Since lymphotropic herpesviruses like EBV, HHV-8, and HVS that code for a Bcl-2 homolog are potentially oncogenic, a role of the viral Bcl-2 in tumor formation might be expected. Prevention of apoptosis is frequently a component of tumor formation. Overexpression of cellular Bcl-2 due to a t(14;18) translocation leads to a follicular B-cell lymphoma (59). On the other hand, the expression pattern of HVS-Bcl-2 does not support a role of this protein in oncogenesis, since its expression is restricted to cultures with lytic replication: in human T cells transformed to stable growth by HVS, this virus persists episomally and only a limited number of genes are expressed (16, 30). HVS-bcl-2 is not transcribed in growth-transformed human T cells (31). These findings suggest that the main function of HVS-Bcl-2 is to prolong the life span of lytically infected cells, thereby increasing viral replication. Similar to HVS, the Bcl-2 homolog of HHV-8 is predominantly a lytic-cycle gene (6, 49). The EBV-encoded Bcl-2 is also expressed mainly during lytic replication, is dispensable for B-lymphocyte transformation in vitro (37), and is not expressed in posttransplantation lymphoproliferative disorders (42). Nevertheless, a role of herpesvirus Bcl-2 homologs in the initiation and development of certain tumors seems conceivable, since Bcl-2 may cooperate with cellular oncoproteins like c-myc and also viral oncoproteins like E1A to induce transformation (11).

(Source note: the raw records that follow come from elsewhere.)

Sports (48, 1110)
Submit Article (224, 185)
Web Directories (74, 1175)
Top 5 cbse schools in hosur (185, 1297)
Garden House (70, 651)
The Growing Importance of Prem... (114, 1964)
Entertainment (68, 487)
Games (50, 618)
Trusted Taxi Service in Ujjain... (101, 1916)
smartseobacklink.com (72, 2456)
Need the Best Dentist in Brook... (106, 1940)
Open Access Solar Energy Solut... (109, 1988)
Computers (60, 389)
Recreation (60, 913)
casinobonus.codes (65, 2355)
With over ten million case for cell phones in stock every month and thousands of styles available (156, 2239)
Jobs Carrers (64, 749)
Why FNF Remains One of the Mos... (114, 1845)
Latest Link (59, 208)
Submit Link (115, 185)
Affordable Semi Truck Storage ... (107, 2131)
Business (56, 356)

Mode of action of HVS-Bcl-2.
We have analyzed the effects of HVS-Bcl-2 on the stability of mitochondria and on the activation of caspases. To assess the mitochondrial integrity, rhodamine 123, an indicator of mitochondrial membrane potential, was applied and the release of cytochrome c in the cytoplasm was determined. Both methods showed that the mitochondrial damage during the apoptotic process is blocked by HVS-Bcl-2. A disruption of mitochondrial integrity has been recognized as part of an apoptotic pathway induced by different cell death-inducing stimuli (36). Therefore, the stabilization of mitochondria by HVS-Bcl-2 is in line with the broad spectrum of antiapoptotic activity of HVS-Bcl-2.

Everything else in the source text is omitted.